Ein neues Jahr beginnt und alle mehr oder minder begabten Blogger schreiben etwas tiefsinniges. Mir fällt, ehrlich gesagt, nicht viel ein.
Von daher habe ich beschlossen, nicht all zu weit in die Zukunft zu blicken und mir das neue Jahr nicht mit Vorsätzen zu verpesten.

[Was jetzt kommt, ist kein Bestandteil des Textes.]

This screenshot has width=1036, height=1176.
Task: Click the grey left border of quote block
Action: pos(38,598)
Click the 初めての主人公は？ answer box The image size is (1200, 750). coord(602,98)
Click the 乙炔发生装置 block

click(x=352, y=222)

Ich werde doch eh weder 5kg abnehmen, noch regelmäßig Sport treiben, noch immer lieb und nett zu all den Leuten sein, die mir auf den Keks gehen.
Stattdessen werde ich 2013 danken...
...dafür, dass ich neue Freunde in meiner neuen Heimatstadt gefunden habe
...dafür, dass meine Schwester die Schulzeit gut beendet hat
...dafür, dass es der Familie gut geht und wir besser ins neue Jahr starten können, als wir im Alten angekommen sind.

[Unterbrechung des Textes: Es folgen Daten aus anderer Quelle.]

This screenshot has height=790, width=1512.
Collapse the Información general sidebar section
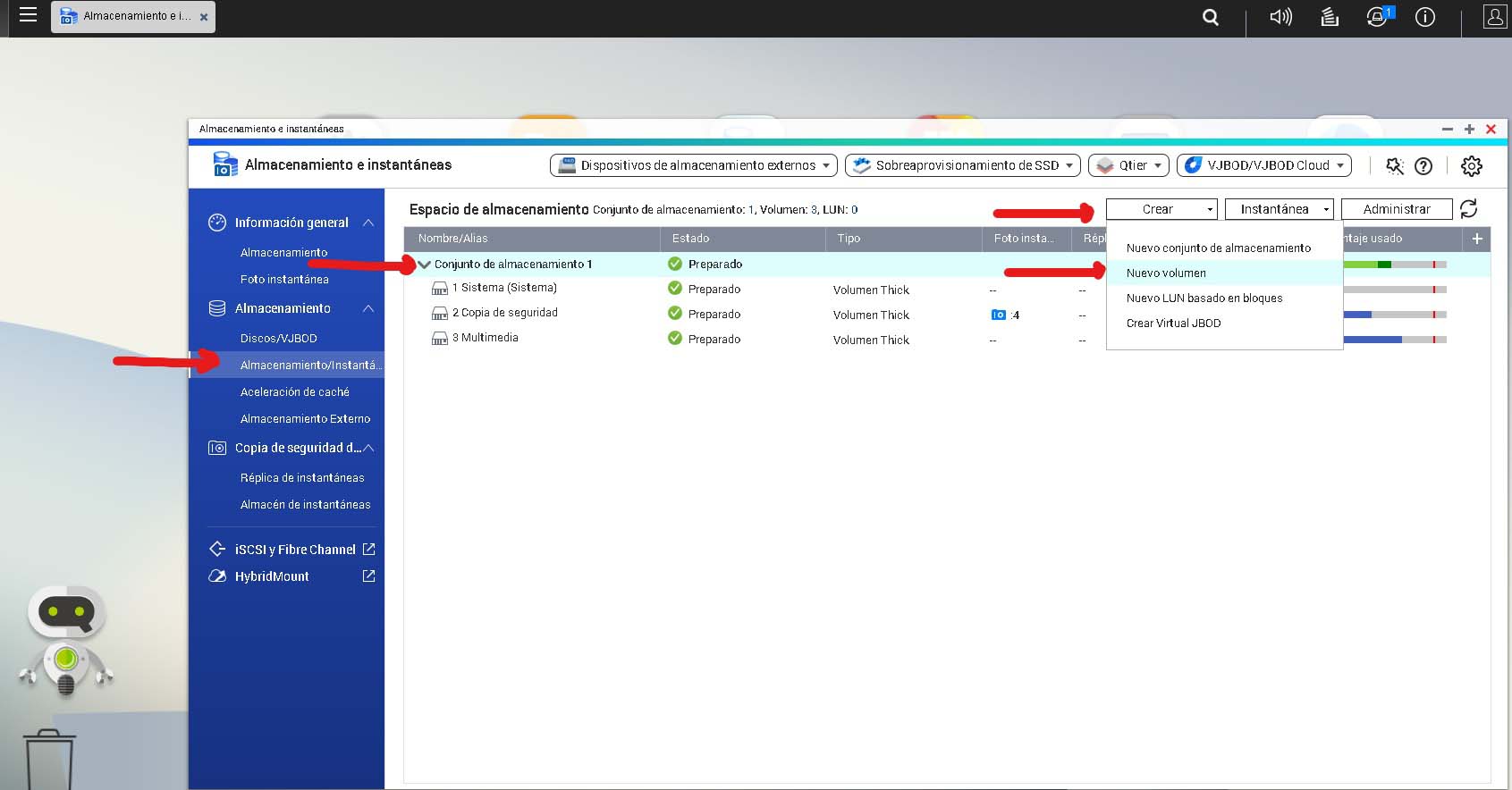tap(368, 223)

...dafür, dass ich eine neue Wohnung und zwei wunderbare Kaninchen habe
...dafür, dass wir die schönsten und besten Katzenkinder der Welt haben aufwachsen sehen
...dafür, dass 2013 allgemein ein recht erträgliches Jahr war.

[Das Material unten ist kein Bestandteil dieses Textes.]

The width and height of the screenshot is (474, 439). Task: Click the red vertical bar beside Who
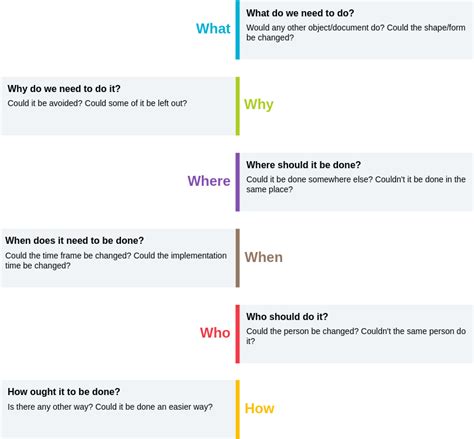pyautogui.click(x=238, y=334)
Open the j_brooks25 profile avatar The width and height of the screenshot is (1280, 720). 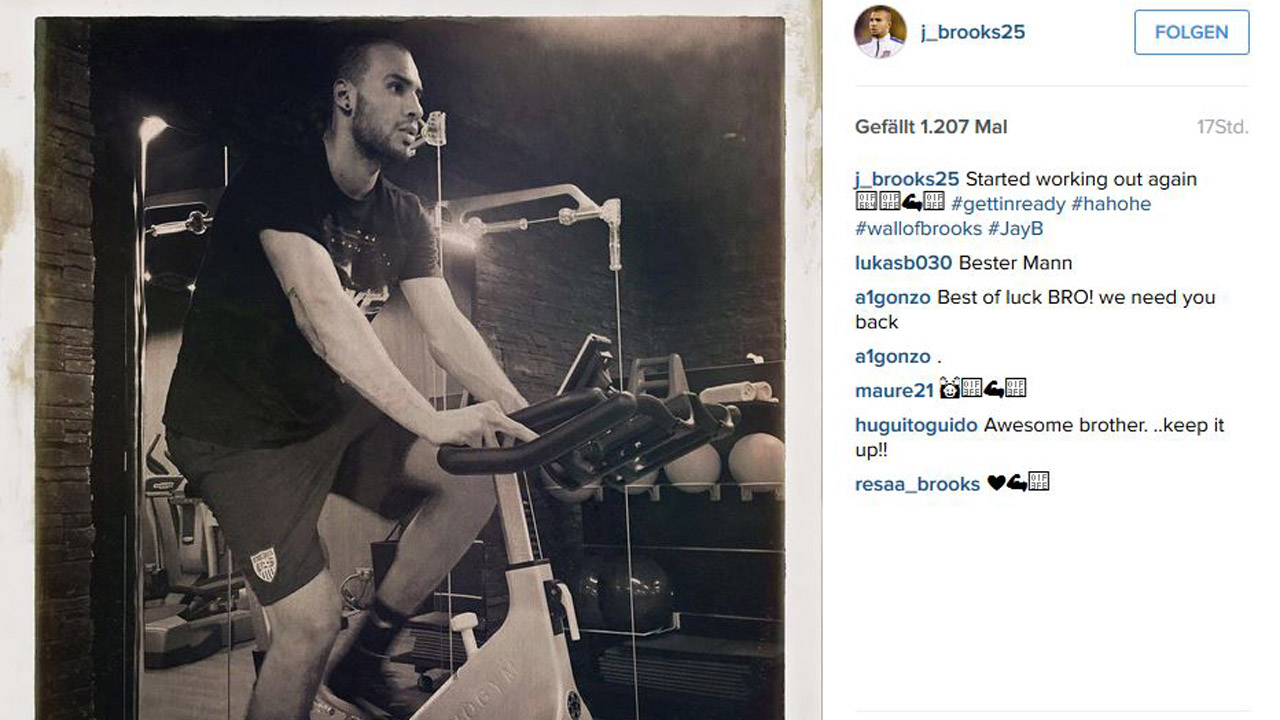click(x=880, y=32)
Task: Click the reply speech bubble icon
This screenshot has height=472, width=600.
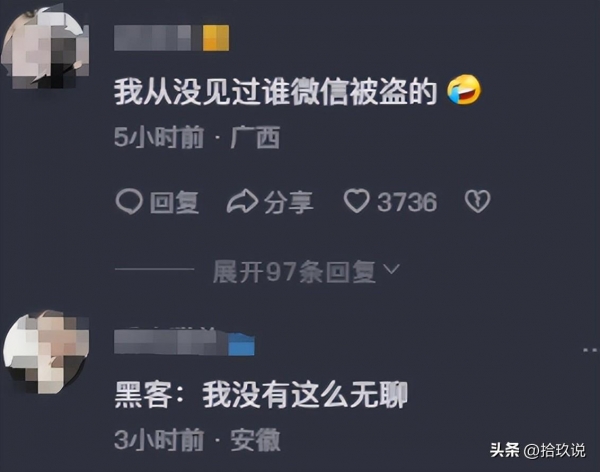Action: click(129, 202)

In der Hoffnung, dass 2014 mir wohlgesonnen ist, setze ich folgende Punkte auf meine spirituelle Wunschliste:
1: mehr postive Punkte an der neuen Heimat finden. Es ist nicht so, als wäre sie in winziges Kaff, dessen hässliches und unpraktisches Kopfsteinpflaster noch den größten Adrenalinkick birgt.
Nein, es gibt da bestimmt ganz viele tolle und super-duper positive Dinge zu sehen.
2. BITTE nicht noch keine Erhöhung von Bahnpreisen/Strom/Handy
3. ganz allgemein Glück, Gesundheit und Liebe für alle, die ich kenne und mag, aber auch für all jene, die ich nicht kenne und/oder nicht mag.